I went back before 6:00pm and they brought him into a small room and left me to spend some time with him. He was so frail and tired looking, but he looked right at me and rubbed his cheek against my hand. I told him that I was so glad that he'd found me all those years ago.

I told Memphis about all the people that had passed through our lives, and all the people that had loved him. I told him that one of the greatest days of my life occurred one day when I lived in Dallas, Texas. I lived in a very small utility apartment in a big complex just off Park Lane. It was a Saturday morning and I was taking my dirty clothes over to the laundry building, located near the pool. I had no more than come out my door, when I heard the soft, but persistent meows of the tiniest, most sickly kitten I'd ever seen. He couldn`t have been more than a month or so old, and had obviously not eaten in a while. His hair was even looking like some of it had fallen out. He was a very sad sight. I went on down the steps with my laundry, this little kitten following me as best he could. He followed me a few yards before his little legs couldn't keep up in the grass. When I returned he was still there and ran to me, this time meowing even more urgently. I looked down at him, this sad little creature. So alone and with such poor prospects. Most likely abandoned and left to fend for himself. I picked him up and carried him inside where I poured him a bowl of milk. I told him that he could drink his fill and then it was back out on the road. Well, an hour later I found myself at Target buying a litterbox, cat toys, and a scratching post. What was once the tiniest and frailest of kittens grew into an enormous seventeen pound behemoth.

Over the years we'd moved several times, including to California. Relationships have come and gone. But through it all he and I were steadfast companions. He`s always been very difficult for others to get close to. But he and I had an unspoken bond. When I was at home, he was never far away. Usually sleeping in one of his favorite spots. Sometimes aloof, but never for long. And as he'd grown older he'd become more and more loving and gentle. His wildness had given way to long, intelligent stares and he always seemed to communicate with his eyes.

The vet returned and administered the syringe of anesthetic. Memphis looked up at me one last time, and his eyes slowly dilated. I held his paw and stroked his cheek and he passed on. I brought him home and buried him in my garden as it rained.

I am very sad, and tonight is going to be a difficult one, but I am happy for Memphis and his wonderful long life. He was my friend. I wish everyone in the world could have the kind of companionship we shared.
- posted by JIMWICh on 2/14/2005 9:04:41 PM

Thursday, February 3, 2005

Ferris Wheel Operator

When I was home last, I went digging through some old boxes of things from my childhood that my Mom had saved, including lots and lots of drawings that I'd done. Many were from pre-school through all the grade school years. I photographed a bunch of them, and have put together a small gallery of twenty of these childhood drawings, all from when I was six and seven years old.

# EXERCISE TASK
Please check the blog post about Memphis: how much did the tiny kitten eventually grow to weigh?

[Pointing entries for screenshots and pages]
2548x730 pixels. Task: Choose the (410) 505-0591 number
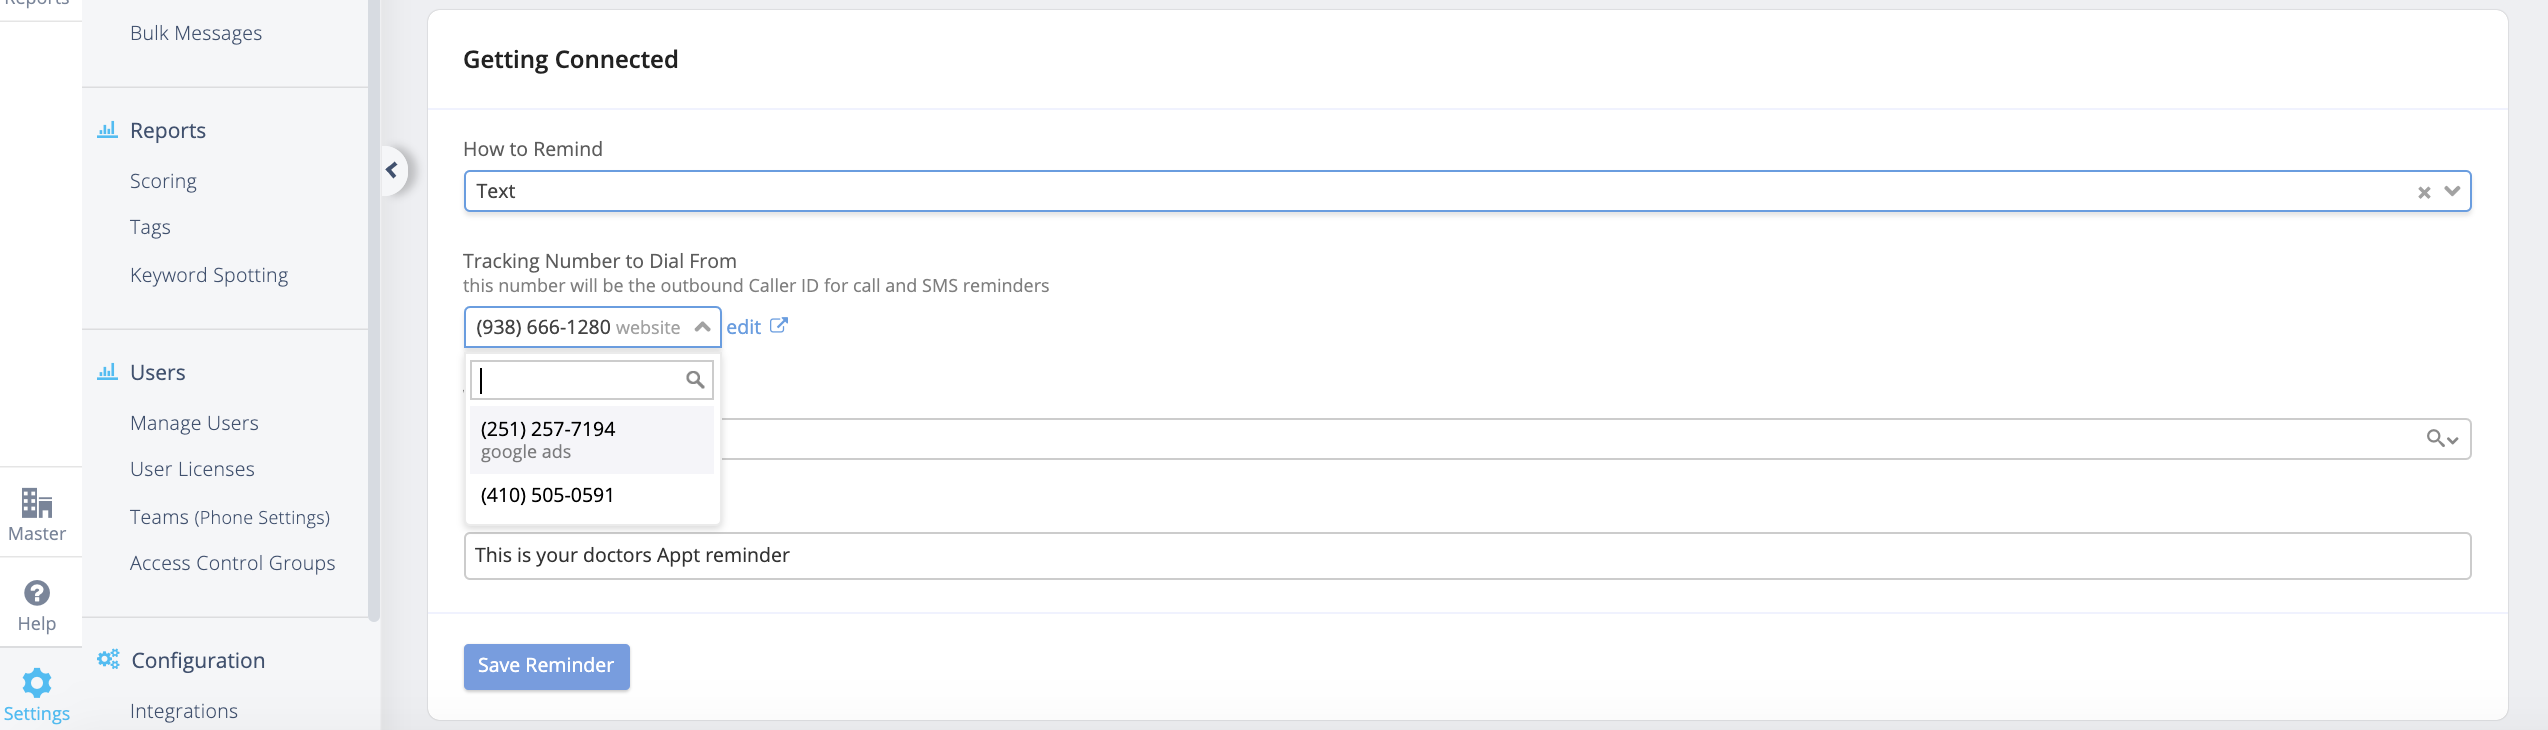coord(592,496)
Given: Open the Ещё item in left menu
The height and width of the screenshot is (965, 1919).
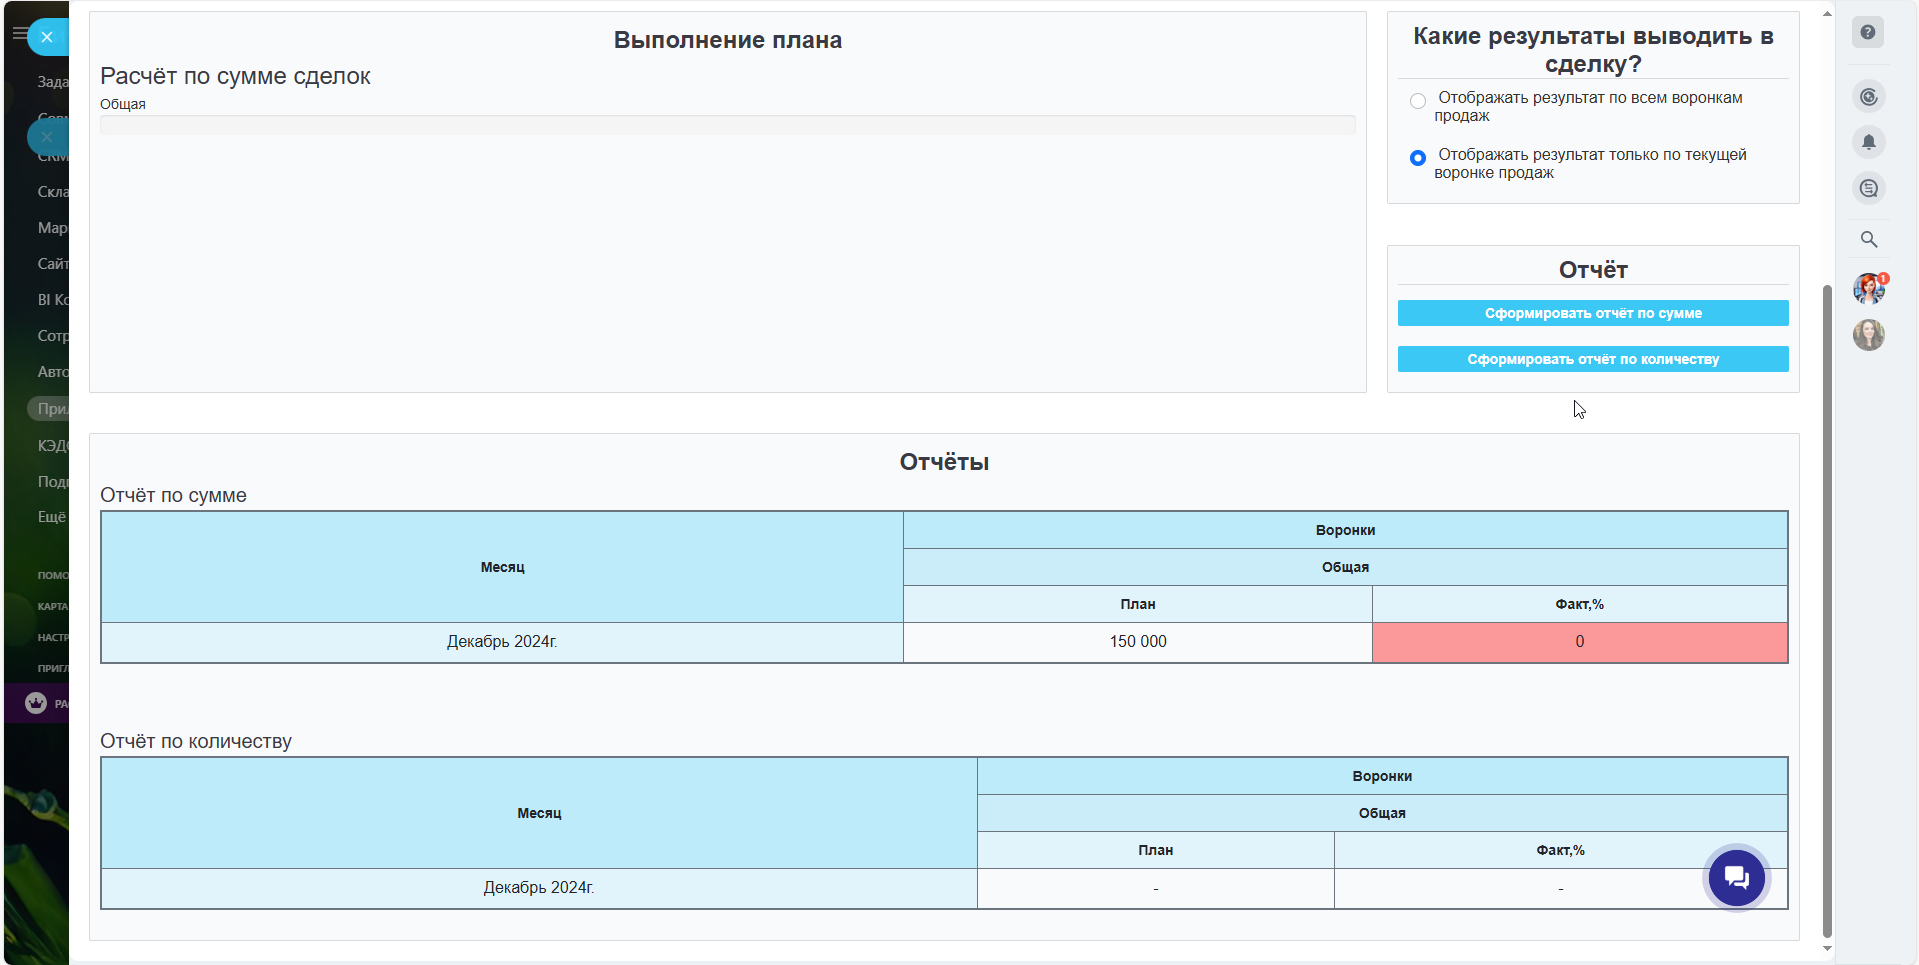Looking at the screenshot, I should (51, 517).
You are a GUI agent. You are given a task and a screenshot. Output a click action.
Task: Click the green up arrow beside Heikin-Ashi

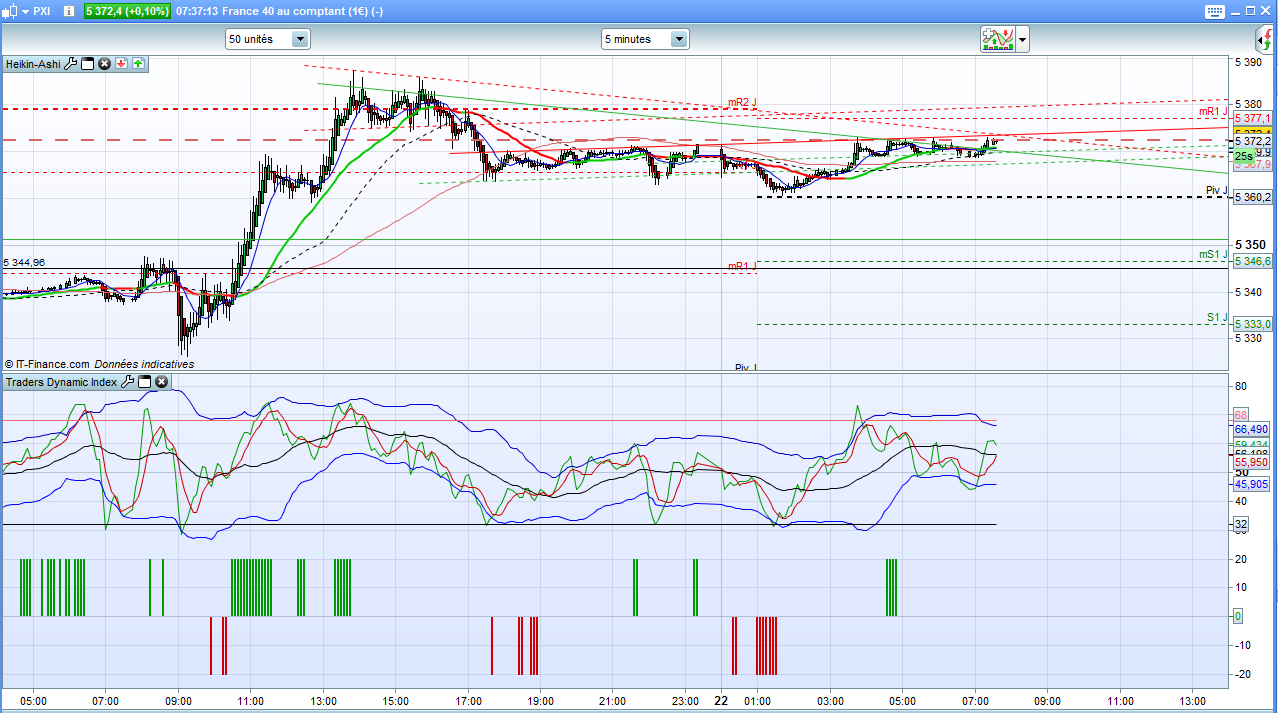137,64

# ANSWER
Seventeen pounds.